** RECORDS FOR THIS TASK follows **
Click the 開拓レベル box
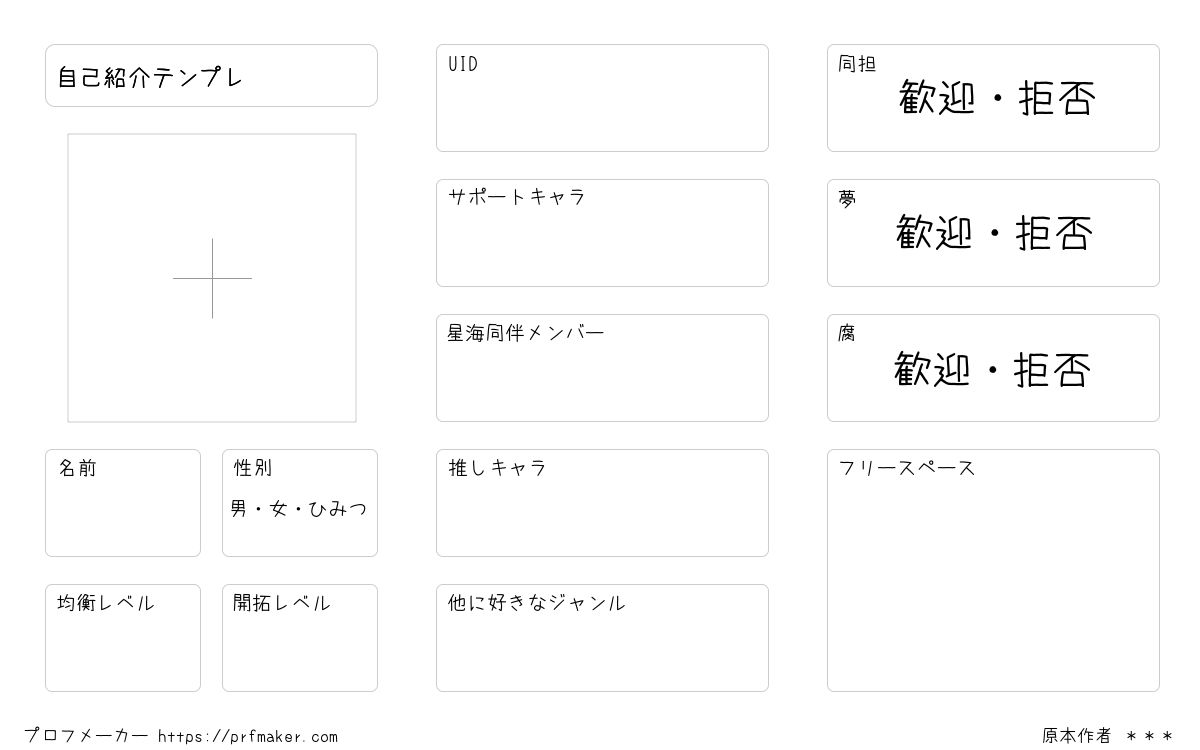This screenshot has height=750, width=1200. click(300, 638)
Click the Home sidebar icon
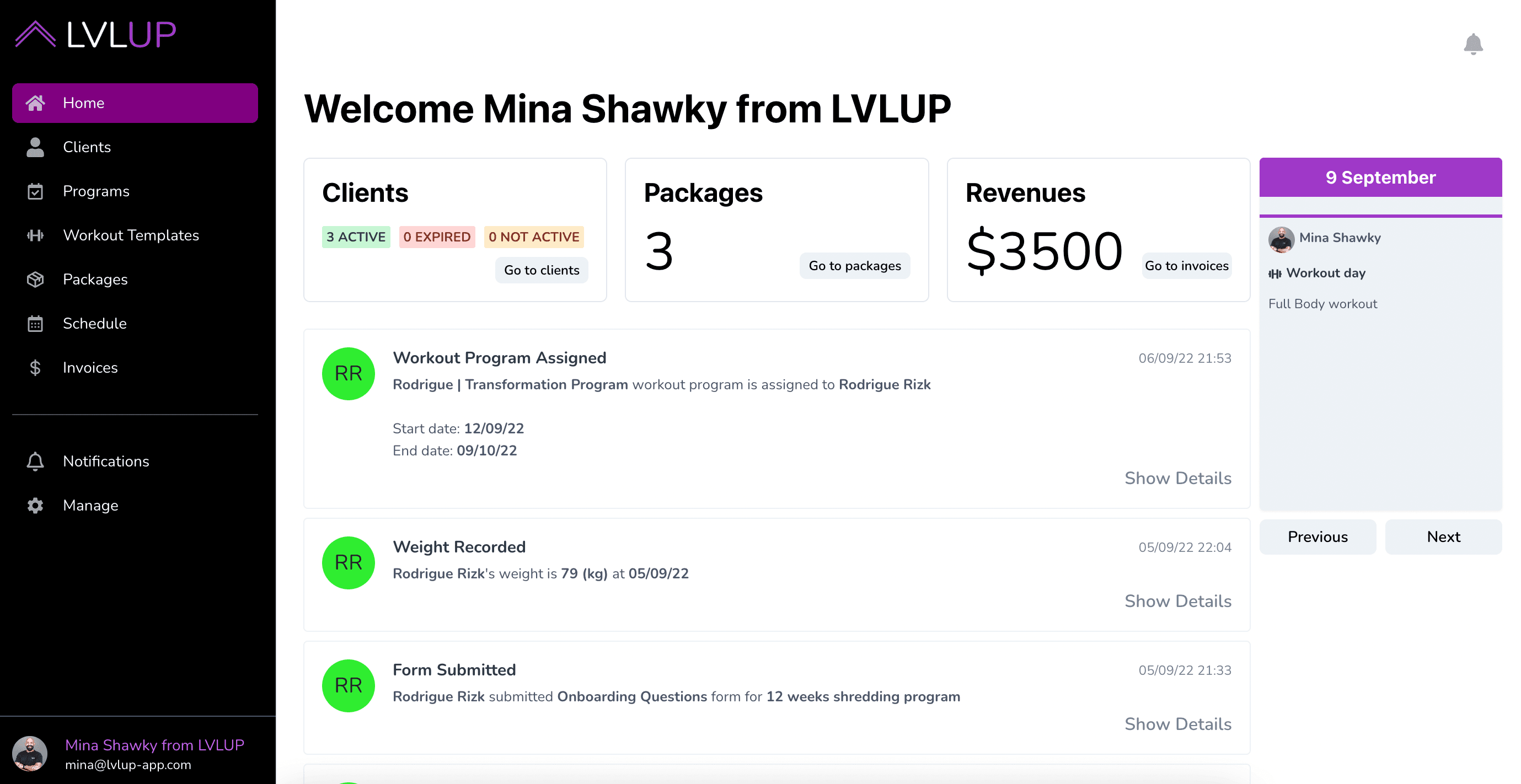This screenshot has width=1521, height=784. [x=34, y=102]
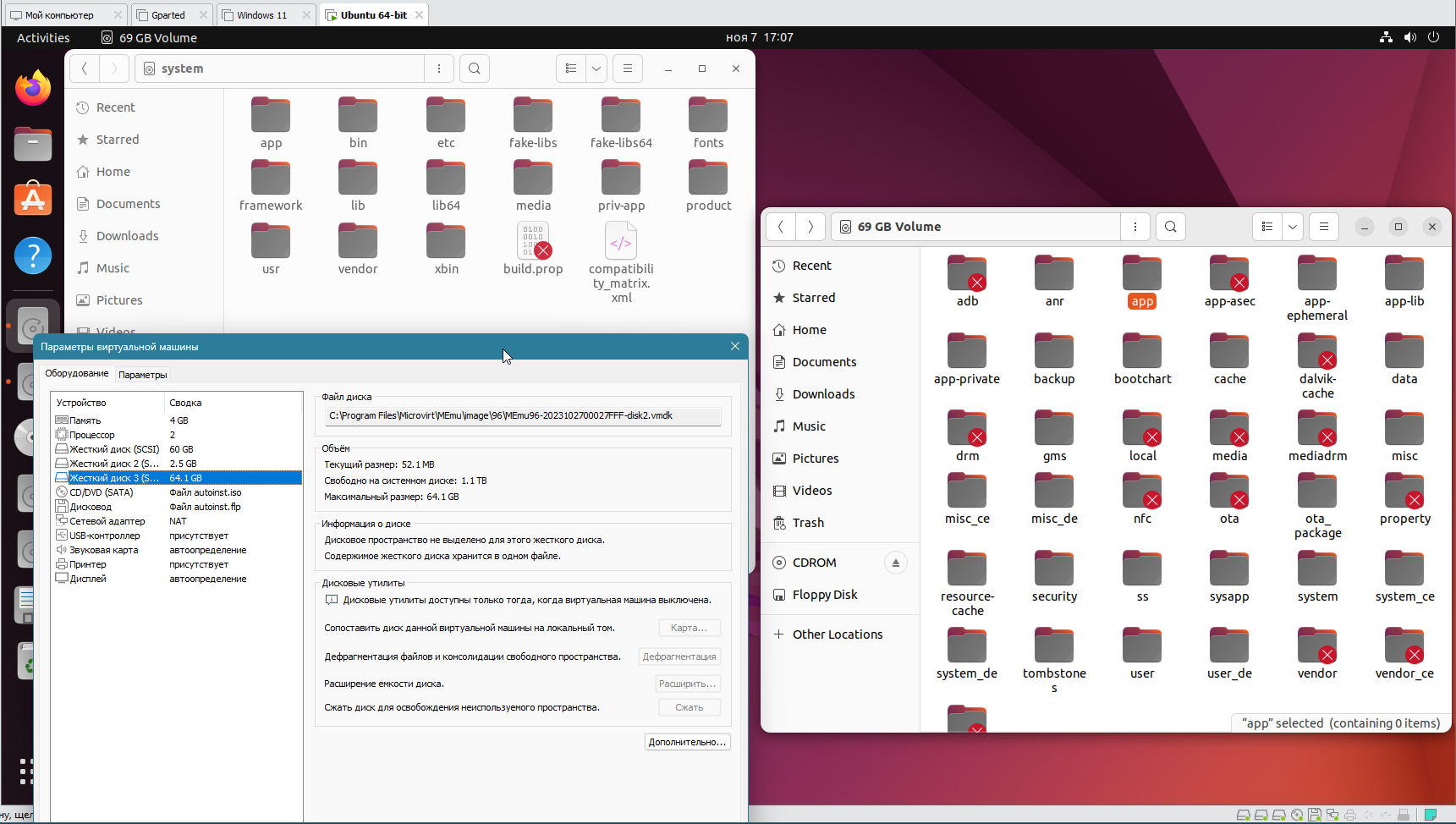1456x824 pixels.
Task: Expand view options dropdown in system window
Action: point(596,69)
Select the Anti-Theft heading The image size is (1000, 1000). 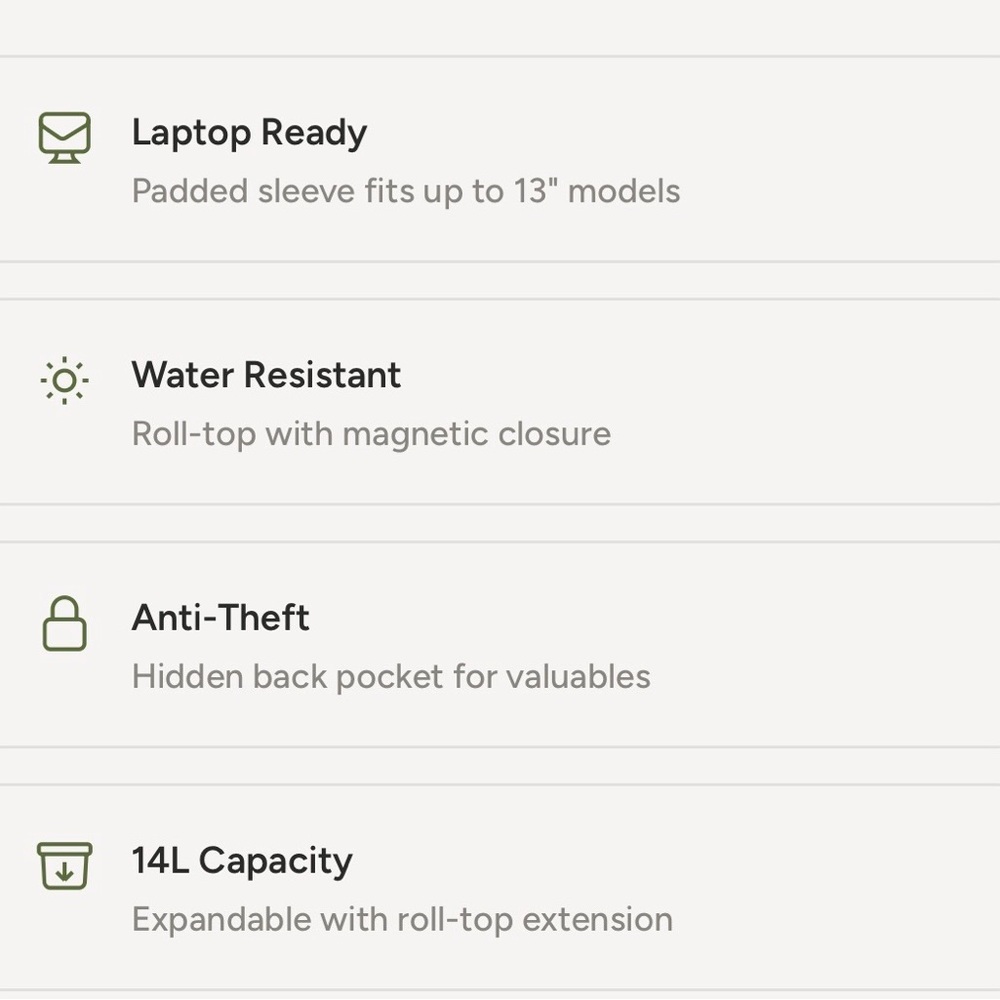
** End of RECORDS FOR THIS TASK **
[WHAT YOU SHOULD DO] Only the lines starting at the one that holds "Click the Home sidebar icon" and ending at the last line of the data belong in your answer. Please set them down exactly and omit the pictures.

[ANSWER BOX]
Click the Home sidebar icon
This screenshot has width=1521, height=784. [x=34, y=102]
1456x824 pixels.
Task: Expand view options dropdown in system window
Action: point(596,69)
Select the Anti-Theft heading The image size is (1000, 1000). 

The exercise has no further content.